▸ Given problem: Using the game-session comments, decide whether each statement agrees with the text, answering yes or no and quoting the words that settle it: (a) Finch is a halfling fighter. (b) Bjorn is a cleric of the god of the sea. (c) Ronin's father died in a ruin.

74 thoughts on “This is a good sign.”

  1. Mark Weis Pleasant, and awkward because my conscious and rational mind knows Adam is a fellow human appearing under professional circumstances but my animal brain just wrestles with appropriate levels of space and eye contact because OMG DUDE THAT SET WAS WICKED I COME TO ALL YOUR SHOWS MANNN

  2. Okay, so I don’t know how long it will take me to transcribe my non-shorthand from those three hours, but I will give an actual play recap to the limits of my brain, and small observations on how things were run for whatever that might be worth to y’all.

  3. We had two seasoned DW players, me who mostly GMs but has played in two abortive Hangouts, and one fresh victim, as yet untainted by our ways. First hour was character and world creation. Adam gave an overview of the core mechanic and described each class, explaining no double-ups, first-come-first-served, be adults who resolve conflict amicably, and no Canadian stand-offs (sorry, too polite for action, me).

  4. Our first character was Finch, a ripped halfling fighter with a dragontooth spear heirloom. They believe history is in the blood, so warriors begat warriors and the fate of your parent is likely to befall you. Pipeleaf is a cash-crop only, and dignified halflings do not get high on their own supply. The splinter-groups of toking halflings form peace-cults and get round and slow. Finch has no patience for them.

  5. Next was Bjorn, dwarven cleric of the god of treasuring valuable secrets, wearing a jewel-encrusted featureless mask. They shun the god of the sea, Lapis, whose followers are the Azurites.

  6. Ronin the bard travels the world studying ancient ruins from previous civilisations, searching for the knowledge currently lost to this age. His father died in one such ruin. Most recently, he was falsely accused of collusion with a thief who pickpocketed an audience during a performance.

  7. Last was my character, Halwyn the elven wizard. He fell in with the halfling peace-cults, partied with shroom gnomes and then woke in a ditch clutching a scrap of ancient parchment. Since then, smoke-dreams and trip-visions have whispered translations and further ancient writings which he has scrawled, studied, and turned into spells he regards as the True Magic of the dead worlds. Phew.

  8. Adam asked us questions from Truncheon World on the World’s Largest iPad perched 3/4 on the table corner and I tried to stay calm about it because he hasn’t broken it yet, clearly there is an understanding between them, clumsy players, and gravity. He called a bio-break and used the time to get further notes in order.

▸ Given information:

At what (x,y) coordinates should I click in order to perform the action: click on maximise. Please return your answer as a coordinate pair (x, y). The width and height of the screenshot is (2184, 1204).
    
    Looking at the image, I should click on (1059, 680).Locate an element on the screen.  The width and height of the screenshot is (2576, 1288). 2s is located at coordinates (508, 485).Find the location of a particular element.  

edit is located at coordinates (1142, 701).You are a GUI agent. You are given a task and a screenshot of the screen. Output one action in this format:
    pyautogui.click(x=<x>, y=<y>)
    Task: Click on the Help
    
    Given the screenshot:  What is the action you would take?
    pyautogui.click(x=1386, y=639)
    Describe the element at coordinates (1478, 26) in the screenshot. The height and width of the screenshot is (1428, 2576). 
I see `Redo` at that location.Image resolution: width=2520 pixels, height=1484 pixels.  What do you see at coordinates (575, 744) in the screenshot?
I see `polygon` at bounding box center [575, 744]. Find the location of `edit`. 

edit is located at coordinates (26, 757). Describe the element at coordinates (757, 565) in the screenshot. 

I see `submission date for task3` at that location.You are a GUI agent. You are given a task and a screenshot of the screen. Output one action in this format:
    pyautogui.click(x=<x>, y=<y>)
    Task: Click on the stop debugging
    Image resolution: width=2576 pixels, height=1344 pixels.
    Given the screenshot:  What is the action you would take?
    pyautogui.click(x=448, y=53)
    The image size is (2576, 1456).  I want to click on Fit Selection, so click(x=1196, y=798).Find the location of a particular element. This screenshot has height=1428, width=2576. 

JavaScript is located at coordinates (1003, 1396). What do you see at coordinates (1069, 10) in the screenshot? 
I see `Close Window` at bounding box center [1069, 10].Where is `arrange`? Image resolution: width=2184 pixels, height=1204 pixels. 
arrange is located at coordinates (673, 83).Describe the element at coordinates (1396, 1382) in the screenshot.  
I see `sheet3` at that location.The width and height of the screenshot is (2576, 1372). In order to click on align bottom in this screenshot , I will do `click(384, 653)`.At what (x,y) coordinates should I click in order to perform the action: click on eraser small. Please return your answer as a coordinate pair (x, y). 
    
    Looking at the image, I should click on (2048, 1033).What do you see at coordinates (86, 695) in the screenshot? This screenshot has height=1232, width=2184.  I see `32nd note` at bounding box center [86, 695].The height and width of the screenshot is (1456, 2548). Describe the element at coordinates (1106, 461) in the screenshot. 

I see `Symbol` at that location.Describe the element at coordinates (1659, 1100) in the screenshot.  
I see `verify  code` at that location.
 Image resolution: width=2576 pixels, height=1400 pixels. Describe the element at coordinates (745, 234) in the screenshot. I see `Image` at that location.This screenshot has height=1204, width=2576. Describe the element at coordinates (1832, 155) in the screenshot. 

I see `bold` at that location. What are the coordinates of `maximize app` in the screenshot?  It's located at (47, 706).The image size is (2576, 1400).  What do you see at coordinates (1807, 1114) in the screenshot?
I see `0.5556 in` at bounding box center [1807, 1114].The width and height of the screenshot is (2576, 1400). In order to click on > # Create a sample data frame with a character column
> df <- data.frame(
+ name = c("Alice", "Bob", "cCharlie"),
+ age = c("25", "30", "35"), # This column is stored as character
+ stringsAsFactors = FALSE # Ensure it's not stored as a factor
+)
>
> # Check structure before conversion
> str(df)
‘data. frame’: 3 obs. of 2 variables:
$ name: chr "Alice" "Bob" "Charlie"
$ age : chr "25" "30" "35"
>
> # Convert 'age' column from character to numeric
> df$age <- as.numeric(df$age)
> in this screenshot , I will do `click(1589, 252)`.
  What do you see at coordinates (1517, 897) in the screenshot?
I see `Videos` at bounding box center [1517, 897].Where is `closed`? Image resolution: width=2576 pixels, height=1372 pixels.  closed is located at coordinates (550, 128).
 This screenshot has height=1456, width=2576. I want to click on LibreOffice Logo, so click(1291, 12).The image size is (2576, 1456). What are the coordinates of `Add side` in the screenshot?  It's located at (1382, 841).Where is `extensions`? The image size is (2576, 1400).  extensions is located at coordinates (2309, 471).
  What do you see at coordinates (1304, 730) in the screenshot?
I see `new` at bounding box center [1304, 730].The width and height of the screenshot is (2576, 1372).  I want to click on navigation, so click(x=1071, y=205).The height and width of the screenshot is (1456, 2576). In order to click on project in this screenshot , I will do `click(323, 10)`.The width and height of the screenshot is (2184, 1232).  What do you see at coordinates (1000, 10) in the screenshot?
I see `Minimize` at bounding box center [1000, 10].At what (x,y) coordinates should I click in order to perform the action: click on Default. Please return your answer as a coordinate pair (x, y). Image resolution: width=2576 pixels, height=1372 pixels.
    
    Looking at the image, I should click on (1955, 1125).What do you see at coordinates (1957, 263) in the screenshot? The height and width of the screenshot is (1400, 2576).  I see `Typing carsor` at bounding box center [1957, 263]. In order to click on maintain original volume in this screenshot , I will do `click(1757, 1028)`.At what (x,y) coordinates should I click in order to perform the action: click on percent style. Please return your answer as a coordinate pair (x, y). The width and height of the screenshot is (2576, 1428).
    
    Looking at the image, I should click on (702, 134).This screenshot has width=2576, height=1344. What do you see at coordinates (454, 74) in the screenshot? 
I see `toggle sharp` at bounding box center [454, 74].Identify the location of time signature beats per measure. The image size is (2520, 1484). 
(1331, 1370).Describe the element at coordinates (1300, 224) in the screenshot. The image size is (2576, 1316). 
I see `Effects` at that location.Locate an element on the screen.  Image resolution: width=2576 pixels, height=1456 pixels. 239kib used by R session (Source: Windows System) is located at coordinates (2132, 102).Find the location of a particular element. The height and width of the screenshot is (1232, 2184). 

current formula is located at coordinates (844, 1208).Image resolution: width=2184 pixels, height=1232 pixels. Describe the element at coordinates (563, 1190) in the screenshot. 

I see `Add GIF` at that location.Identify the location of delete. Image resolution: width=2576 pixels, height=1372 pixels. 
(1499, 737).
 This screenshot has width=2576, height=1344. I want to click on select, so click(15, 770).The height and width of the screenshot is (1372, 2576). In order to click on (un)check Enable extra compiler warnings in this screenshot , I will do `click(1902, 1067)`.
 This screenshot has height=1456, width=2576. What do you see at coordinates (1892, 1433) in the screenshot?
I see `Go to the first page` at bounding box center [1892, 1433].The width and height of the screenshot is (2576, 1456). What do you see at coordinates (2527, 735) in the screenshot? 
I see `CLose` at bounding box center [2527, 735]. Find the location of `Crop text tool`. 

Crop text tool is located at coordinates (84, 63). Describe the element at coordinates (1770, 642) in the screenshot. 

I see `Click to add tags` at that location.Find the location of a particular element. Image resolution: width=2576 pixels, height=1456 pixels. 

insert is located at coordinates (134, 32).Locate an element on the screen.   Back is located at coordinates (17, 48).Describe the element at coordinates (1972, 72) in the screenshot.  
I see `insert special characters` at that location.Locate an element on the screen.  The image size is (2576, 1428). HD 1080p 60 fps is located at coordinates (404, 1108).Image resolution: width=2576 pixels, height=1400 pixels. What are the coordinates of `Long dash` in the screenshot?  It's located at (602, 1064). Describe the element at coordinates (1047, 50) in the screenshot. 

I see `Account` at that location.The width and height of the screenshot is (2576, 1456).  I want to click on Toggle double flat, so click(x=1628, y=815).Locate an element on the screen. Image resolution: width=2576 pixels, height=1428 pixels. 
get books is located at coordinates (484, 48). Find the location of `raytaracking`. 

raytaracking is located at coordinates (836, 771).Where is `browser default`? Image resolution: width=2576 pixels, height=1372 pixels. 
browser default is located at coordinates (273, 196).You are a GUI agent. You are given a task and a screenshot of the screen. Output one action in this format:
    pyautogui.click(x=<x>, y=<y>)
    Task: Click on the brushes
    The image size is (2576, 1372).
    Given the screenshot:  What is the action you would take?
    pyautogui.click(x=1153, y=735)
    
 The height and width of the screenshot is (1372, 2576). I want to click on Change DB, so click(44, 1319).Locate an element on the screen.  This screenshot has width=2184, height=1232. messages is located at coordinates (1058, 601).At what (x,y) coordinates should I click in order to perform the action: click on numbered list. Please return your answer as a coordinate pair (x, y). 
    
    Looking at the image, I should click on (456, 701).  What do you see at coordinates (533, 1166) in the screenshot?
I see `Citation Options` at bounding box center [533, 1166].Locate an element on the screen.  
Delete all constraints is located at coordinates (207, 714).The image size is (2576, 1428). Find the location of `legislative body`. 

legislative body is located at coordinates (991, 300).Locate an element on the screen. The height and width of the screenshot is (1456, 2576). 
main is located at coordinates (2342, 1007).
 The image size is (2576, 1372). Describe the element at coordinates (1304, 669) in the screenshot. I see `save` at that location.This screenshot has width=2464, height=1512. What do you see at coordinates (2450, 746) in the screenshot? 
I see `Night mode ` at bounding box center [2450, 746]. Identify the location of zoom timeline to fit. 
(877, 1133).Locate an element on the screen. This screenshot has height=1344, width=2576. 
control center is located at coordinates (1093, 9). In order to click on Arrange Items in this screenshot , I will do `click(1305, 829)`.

▸ Task output:
(a) Yes: "Finch, a ripped halfling fighter with a dragontooth spear heirloom"
(b) No: "They shun the god of the sea, Lapis"
(c) Yes: "His father died in one such ruin."